For a graph showing the year-on-year gain in U.S. exports, please click on: link.reuters.com/hum78h
Oil accounted for most of the import rise, accompanied by smaller increases for autos and capital goods.
The average price for imported oil rose to $73.20 per barrel in December, which along with increased volume sent the monthly U.S. petroleum import bill to $28.1 billion. Both were the highest since October 2008.
Imports of consumer goods were essentially flat again in December in a sign many consumers are still keeping a tight grip on their pocketbooks.
For the year, the U.S. trade deficit totaled $380.7 billion, down 45.3 percent from 2008 in the biggest drop since 1991. It was also the smallest U.S. trade gap since 2002.
U.S. exports fell a record 15 percent to $1.55 trillion in 2009, while imports tumbled an even larger record 23.3 percent to $1.93 trillion.

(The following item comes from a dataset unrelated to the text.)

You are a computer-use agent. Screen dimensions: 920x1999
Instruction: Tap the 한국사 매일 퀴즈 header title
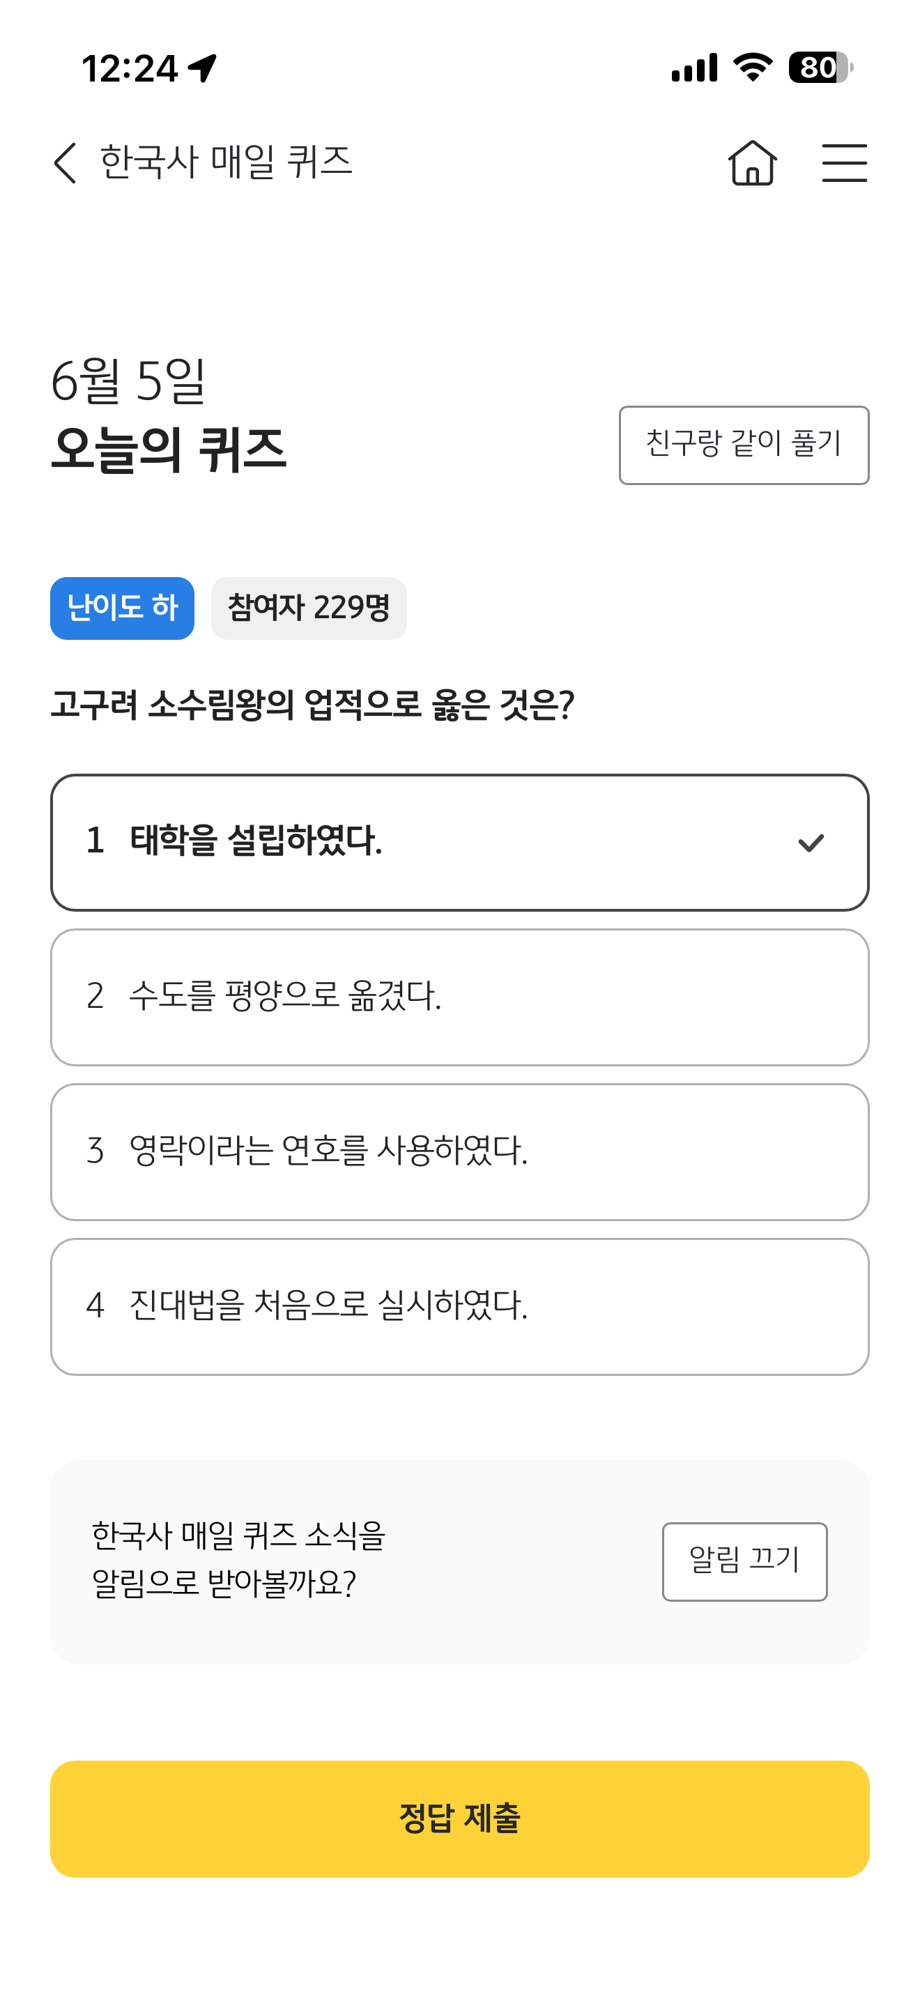pos(227,163)
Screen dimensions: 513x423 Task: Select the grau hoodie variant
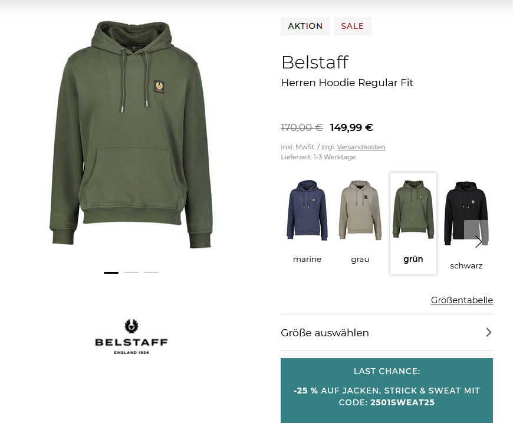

President Barack Obama has set a goal of doubling U.S. exports to more than $3 trillion in 2014 to help support or create 2 million American jobs.
“The administration’s National Export Initiative is focused on expanding trade advocacy, improving access to credit, and removing trade barriers that prevent fair access to foreign markets,” U.S. Commerce Secretary Gary Locke said.
The politically sensitive U.S. trade deficit with China fell in December to $18.1 billion as U.S. exports to the Asian manufacturing giant hit a record $8.4 billion.
The annual trade gap with China also fell to $226.8 billion, from a record $268.0 billion in 2008.
China’s own trade data released on Wednesday showed its exports rose strongly in January from a year earlier, but tumbled from December.
The deficit with China is by far the largest the United States has with any country and symbolizes what many U.S. politicians believe are China’s unfair trade practices.
Much of that concern is focused on China’s exchange rate for its currency, the renminbi, which Beijing has held constant at about 6.83 yuan per dollar since July 2008.
Western experts say China’s currency is undervalued by 25 to 40 percent, effectively subsidizing China’s exports and taxing its imports at the expense of other countries.
Last week, Obama told senators the United States needed to get tough on countries such as China that undervalue their currencies.
Meanwhile, a separate report showed U.S. mortgage applications dipped last week, reflecting reduced demand for home purchase loans even as rates on 30-year loans fell to their lowest since December.
A continuation of lackluster demand for home purchase loans would not bode well for the U.S. housing market, which remains highly vulnerable to setbacks and heavily reliant on government intervention.